##### Provided data
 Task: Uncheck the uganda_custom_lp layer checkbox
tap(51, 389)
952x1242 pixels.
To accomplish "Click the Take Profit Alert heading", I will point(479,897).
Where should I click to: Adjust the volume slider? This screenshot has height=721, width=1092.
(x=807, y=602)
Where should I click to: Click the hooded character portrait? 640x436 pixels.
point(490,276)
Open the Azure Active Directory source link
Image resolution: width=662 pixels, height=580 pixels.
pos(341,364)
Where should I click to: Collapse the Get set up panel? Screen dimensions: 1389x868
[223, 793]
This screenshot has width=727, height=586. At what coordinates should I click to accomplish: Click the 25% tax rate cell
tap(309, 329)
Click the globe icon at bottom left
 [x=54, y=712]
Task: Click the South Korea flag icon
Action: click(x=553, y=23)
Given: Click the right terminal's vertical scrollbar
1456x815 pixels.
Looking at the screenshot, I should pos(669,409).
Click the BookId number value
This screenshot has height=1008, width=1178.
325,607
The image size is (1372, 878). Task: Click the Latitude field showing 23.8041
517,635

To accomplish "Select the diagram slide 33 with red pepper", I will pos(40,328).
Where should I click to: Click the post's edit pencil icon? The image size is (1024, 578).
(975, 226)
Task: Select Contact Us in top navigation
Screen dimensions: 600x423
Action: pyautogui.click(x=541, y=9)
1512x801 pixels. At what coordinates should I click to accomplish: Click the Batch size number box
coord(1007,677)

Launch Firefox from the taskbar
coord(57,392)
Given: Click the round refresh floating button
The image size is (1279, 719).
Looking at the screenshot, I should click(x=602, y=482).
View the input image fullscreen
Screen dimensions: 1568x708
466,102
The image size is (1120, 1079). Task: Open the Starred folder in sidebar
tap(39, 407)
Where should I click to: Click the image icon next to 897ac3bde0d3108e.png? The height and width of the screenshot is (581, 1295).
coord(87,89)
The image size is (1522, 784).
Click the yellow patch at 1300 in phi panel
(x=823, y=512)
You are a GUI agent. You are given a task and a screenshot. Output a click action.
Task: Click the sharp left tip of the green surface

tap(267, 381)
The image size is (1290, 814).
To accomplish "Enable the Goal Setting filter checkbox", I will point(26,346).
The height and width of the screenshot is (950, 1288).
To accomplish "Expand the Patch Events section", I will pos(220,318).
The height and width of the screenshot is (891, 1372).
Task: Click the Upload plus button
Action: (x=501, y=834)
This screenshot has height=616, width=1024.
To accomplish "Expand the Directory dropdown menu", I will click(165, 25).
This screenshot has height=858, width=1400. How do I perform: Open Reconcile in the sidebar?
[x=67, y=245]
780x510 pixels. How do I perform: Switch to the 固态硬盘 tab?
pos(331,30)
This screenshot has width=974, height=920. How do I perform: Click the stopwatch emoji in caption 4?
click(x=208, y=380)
##########
Starting with the line containing "This screenshot has height=616, width=1024." and going through the end of the listing, change "sidebar" to "side panel" and write out those lines again with nothing else altered.

This screenshot has height=616, width=1024.
To accomplish "Expand the Directory dropdown menu", I will click(165, 25).
This screenshot has height=858, width=1400. How do I perform: Open Reconcile in the side panel?
[x=67, y=245]
780x510 pixels. How do I perform: Switch to the 固态硬盘 tab?
pos(331,30)
This screenshot has width=974, height=920. How do I perform: Click the stopwatch emoji in caption 4?
click(x=208, y=380)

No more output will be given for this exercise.